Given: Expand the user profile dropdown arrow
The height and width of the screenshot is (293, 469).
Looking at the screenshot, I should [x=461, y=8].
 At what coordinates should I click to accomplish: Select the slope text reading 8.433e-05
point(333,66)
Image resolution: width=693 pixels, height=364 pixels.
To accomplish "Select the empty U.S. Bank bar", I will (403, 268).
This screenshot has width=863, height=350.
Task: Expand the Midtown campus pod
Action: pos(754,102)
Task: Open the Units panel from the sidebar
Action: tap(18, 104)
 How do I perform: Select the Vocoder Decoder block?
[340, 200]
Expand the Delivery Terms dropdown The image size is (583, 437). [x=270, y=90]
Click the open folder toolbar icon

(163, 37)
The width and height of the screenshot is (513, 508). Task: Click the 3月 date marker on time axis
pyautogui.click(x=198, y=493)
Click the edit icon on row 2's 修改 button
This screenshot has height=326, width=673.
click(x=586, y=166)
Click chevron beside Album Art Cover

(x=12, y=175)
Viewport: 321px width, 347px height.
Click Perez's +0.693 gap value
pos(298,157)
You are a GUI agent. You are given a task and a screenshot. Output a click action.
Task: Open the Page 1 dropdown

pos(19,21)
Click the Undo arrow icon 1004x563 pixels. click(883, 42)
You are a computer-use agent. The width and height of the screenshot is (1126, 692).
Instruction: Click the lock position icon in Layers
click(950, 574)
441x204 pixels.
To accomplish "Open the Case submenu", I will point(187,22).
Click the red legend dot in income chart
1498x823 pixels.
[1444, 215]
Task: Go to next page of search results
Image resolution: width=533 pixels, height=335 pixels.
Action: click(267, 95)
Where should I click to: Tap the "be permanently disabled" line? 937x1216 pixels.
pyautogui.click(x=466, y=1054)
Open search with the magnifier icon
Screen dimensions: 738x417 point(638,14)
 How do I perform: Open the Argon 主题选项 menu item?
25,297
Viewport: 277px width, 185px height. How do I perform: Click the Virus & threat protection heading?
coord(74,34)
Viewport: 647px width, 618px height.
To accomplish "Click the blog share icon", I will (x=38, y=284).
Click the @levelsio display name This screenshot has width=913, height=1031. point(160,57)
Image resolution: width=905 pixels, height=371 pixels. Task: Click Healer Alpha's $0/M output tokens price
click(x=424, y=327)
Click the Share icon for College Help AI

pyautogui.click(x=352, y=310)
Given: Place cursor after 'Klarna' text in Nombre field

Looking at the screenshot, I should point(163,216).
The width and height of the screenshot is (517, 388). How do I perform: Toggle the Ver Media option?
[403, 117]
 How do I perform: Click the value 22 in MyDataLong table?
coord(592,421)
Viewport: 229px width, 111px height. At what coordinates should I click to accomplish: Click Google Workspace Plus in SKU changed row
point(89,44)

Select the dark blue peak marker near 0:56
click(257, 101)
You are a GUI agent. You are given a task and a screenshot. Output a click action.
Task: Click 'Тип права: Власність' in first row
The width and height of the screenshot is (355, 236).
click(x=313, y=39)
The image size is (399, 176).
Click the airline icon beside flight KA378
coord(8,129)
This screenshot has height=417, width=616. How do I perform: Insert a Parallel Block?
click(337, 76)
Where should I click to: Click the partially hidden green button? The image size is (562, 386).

• **EXERCISE GOAL**
From the records above, copy out the line with "The height and", the line with "Image resolution: width=693", and every line between them, word for word.

• **YOUR RESPONSE**
The height and width of the screenshot is (293, 469).
Looking at the screenshot, I should [x=461, y=8].
 At what coordinates should I click to accomplish: Select the slope text reading 8.433e-05
point(333,66)
Image resolution: width=693 pixels, height=364 pixels.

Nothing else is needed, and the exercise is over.